*** Provided entries Section Begins ***

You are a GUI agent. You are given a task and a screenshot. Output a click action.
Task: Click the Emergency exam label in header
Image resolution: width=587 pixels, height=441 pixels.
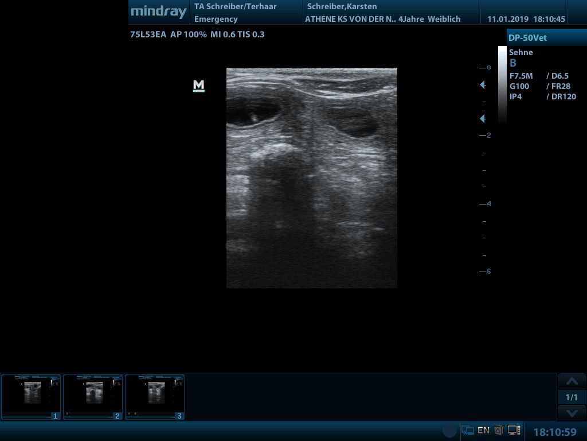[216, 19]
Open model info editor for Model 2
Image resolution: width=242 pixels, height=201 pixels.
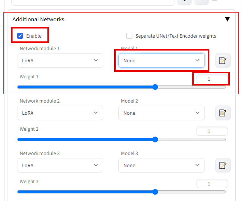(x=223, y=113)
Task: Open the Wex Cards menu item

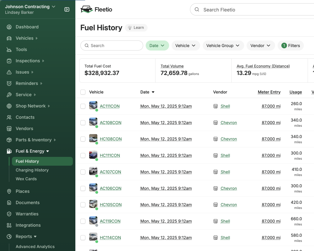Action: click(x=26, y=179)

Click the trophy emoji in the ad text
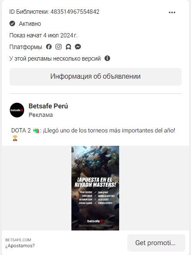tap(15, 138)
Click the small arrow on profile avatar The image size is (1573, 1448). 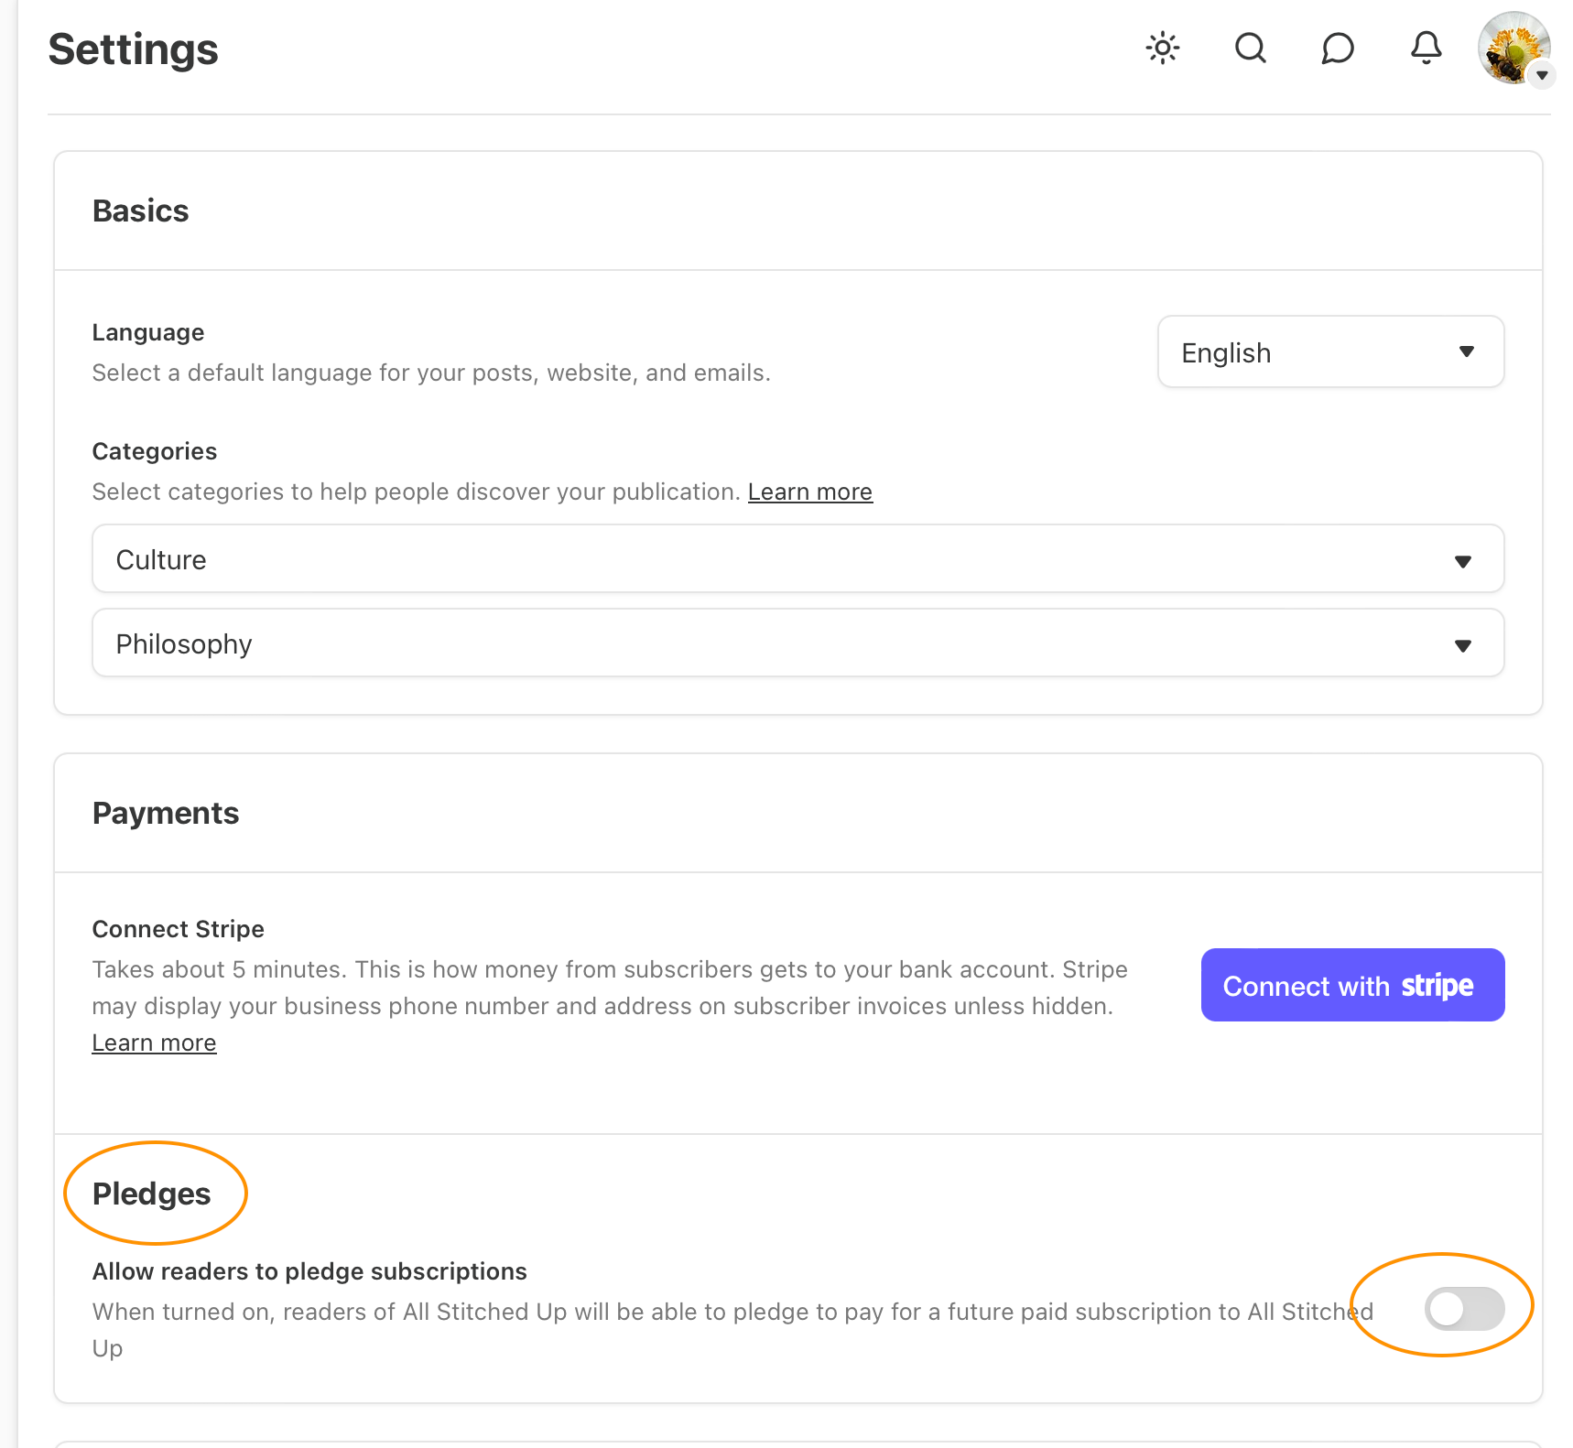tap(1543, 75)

*** Provided entries Section Ends ***
*** Provided entries Section Begins ***

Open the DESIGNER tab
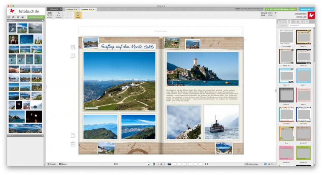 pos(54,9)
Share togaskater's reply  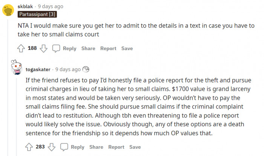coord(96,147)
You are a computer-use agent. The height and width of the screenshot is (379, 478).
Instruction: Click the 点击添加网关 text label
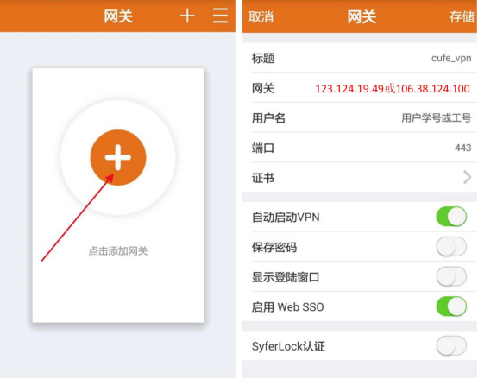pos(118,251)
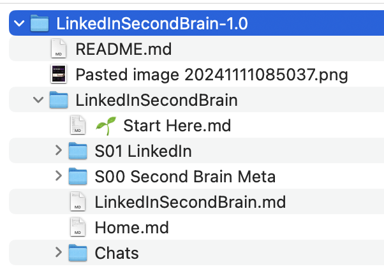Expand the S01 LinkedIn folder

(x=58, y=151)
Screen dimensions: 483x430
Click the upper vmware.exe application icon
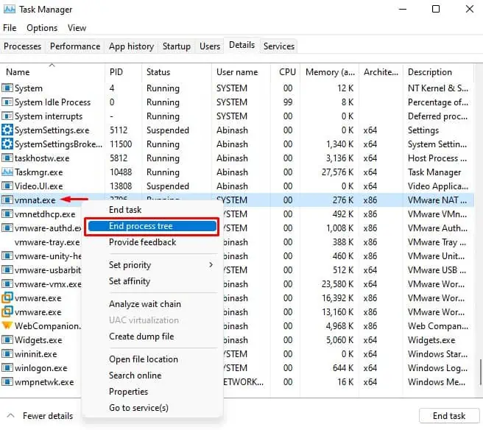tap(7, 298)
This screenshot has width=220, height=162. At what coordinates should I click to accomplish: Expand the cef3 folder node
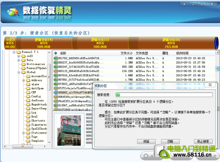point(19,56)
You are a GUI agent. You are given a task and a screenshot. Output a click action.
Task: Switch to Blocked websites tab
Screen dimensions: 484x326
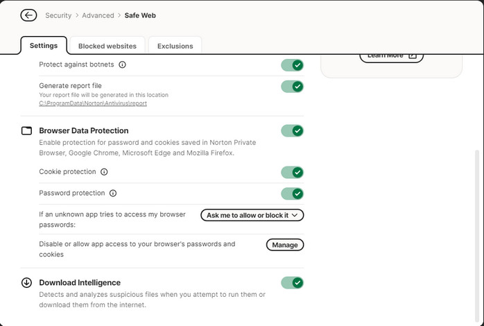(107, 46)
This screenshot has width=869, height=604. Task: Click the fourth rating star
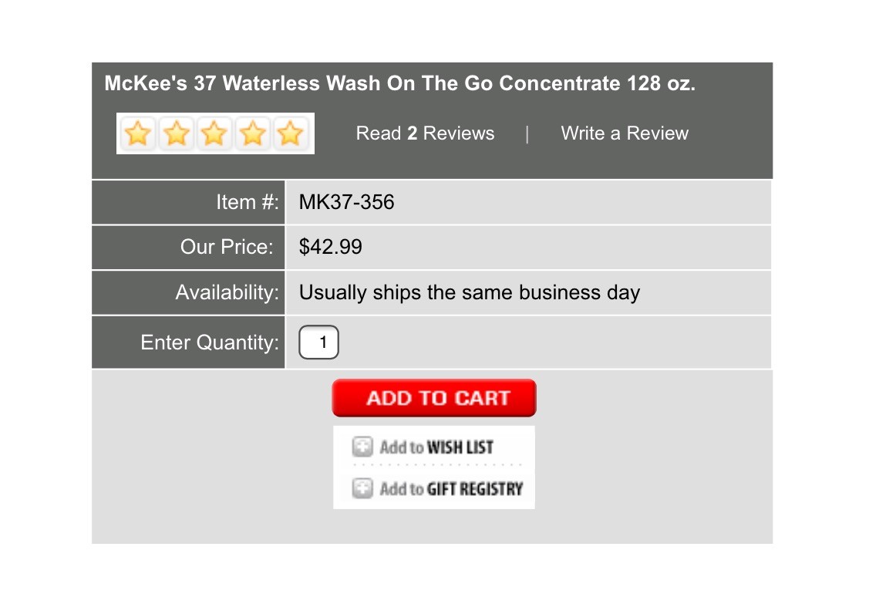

*** Provided entries Section Ends ***

Above are the records. Copy word for word only their lines from the one holding "Task: Switch to Blocked websites tab" through the one holding "This screenshot has width=869, height=604.", both included, and skip the images.

- _Result of this task_:
Task: Switch to Blocked websites tab
Screen dimensions: 484x326
(107, 46)
This screenshot has width=869, height=604. Task: Click the fourth rating star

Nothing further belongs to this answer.